==== 선택 본문 ====
New Companies / HackerRank, SQL, MySQL

문제

Amber's conglomerate corporation just acquired some new companies. Each of the companies follows this hierarchy (See Fig1):

Given the table schemas below, write a query to print the company_code, founder name, total number of lead managers, total number of senior managers, total number of managers, and total number of employees. Order your output by ascending company_code.
Note:
The tables may contain duplicate records.The company_code is string, so the sorting should not be numeric. For example, if the company_codes are C_1, C_2, and C_10, then the ascending company_codes will be C_1, C_10, and C_2.

The following tables contain company data:
- Company: The company_code is the code of the company and founder is the founder of the company.
- Lead_Manager: The lead_manager_code is the code of the lead manager, and the company_code is the code of the working company.
- Senior_Manager: The senior_manager_code is the code of the senior manager, the lead_manager_code is the code of its lead manager, and the company_code is the code of the working company.
- Manager: The manager_code is the code of the manager, the senior_manager_code is the code of its senior manager, the lead_manager_code is the code of its lead manager, and the company_code is the code of the working company.
==== 자료 목록 ====
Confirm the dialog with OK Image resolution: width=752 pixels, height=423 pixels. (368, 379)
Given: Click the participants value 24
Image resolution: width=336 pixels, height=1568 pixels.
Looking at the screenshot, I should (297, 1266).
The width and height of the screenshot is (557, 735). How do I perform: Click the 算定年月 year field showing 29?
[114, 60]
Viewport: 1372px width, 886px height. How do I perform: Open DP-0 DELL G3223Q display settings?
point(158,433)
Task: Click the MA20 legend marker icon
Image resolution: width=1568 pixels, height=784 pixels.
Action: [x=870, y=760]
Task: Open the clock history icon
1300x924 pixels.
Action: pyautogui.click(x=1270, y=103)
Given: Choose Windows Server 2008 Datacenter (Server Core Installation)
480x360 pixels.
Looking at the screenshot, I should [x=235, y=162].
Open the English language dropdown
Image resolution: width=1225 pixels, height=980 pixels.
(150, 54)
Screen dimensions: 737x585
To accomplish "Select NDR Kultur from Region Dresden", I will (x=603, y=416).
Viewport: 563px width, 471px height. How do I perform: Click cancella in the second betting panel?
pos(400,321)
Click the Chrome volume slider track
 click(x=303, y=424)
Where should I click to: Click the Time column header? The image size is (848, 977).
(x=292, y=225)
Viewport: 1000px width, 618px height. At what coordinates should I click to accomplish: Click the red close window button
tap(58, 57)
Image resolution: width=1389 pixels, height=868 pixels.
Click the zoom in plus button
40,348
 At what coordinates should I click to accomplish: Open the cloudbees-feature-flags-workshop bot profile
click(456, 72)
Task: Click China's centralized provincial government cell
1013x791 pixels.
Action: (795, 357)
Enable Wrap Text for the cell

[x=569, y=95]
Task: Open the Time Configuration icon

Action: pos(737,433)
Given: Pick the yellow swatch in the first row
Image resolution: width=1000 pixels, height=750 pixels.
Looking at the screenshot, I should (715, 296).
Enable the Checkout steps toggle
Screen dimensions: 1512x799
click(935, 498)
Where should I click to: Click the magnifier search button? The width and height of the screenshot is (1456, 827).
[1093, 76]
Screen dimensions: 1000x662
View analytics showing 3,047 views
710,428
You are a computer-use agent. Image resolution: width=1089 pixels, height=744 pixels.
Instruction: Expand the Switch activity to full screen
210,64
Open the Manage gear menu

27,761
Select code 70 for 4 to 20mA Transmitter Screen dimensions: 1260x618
====
도전 과제 1 |
New Companies SQL 문제 본문에 있는 다음 문장을 한국어로 번역하십시오: "The company_code is string, so the sorting should not be numeric."
도전 과제 2 |
New Companies SQL 문제 본문에 따르면 company_code가 C_1, C_2, C_10일 때 오름차순 결과가 C_1, C_10, C_2가 되는 까닭은 무엇입니까? 한 문장에서 세 문장 사이로 설명하십시오.
도전 과제 3 |
New Companies SQL 문제 본문을 마지막 문장 다음부터 이어서 쓰십시오.

과제 답안 1 |
company_code는 문자열이므로 정렬은 숫자 기준으로 이루어져서는 안 됩니다.

과제 답안 2 |
company_code는 문자열이므로 숫자 기준이 아닌 문자열 기준으로 정렬됩니다. 그래서 오름차순으로 정렬하면 C_10이 C_2보다 앞에 옵니다.

과제 답안 3 |
- Employee: The employee_code is the code of the employee, the manager_code is the code of its manager, the 
senior_manager_code is the code of its senior manager, the lead_manager_code is the code of its lead manager, and the company_code is the code of the working company.

Fig 1

Fig 2 - table company

Fig 3 - table lead_manager

Fig 4 - table senior_manager

Fig 5 - table manager

Fig 6 - table company

source : HackerRank

 

제출답안(MySQL)

-- query company_code, founder name, total # of lead m, senior m, m, e ODBY 1
SELECT c.company_code, c.founder, 
    COUNT(DISTINCT(l.lead_manager_code)), 
    COUNT(DISTINCT(s.senior_manager_code)),
    COUNT(DISTINCT(m.manager_code)),
    COUNT(DISTINCT(e.employee_code))

FROM company AS c
    LEFT JOIN lead_manager AS l ON c.company_code = l.company_code
    LEFT JOIN senior_manager AS s ON c.company_code = s.company_code
    LEFT JOIN manager AS m ON c.company_code = m.company_code
    LEFT JOIN employee AS e ON c.company_code = e.company_code

GROUP BY c.company_code, c.founder
ORDER BY 1

 

 

 

풀이(MySQL)

각 코드의 고유값 카운트를 위해 COUNT(DISTINCT(각 코드))

-- query company_code, founder name, total # of lead m, senior m, m, e ODBY 1
SELECT c.company_code, c.founder, 
    COUNT(DISTINCT(l.lead_manager_code)), 
    COUNT(DISTINCT(s.senior_manager_code)),
    COUNT(DISTINCT(m.manager_code)),
    COUNT(DISTINCT(e.employee_code))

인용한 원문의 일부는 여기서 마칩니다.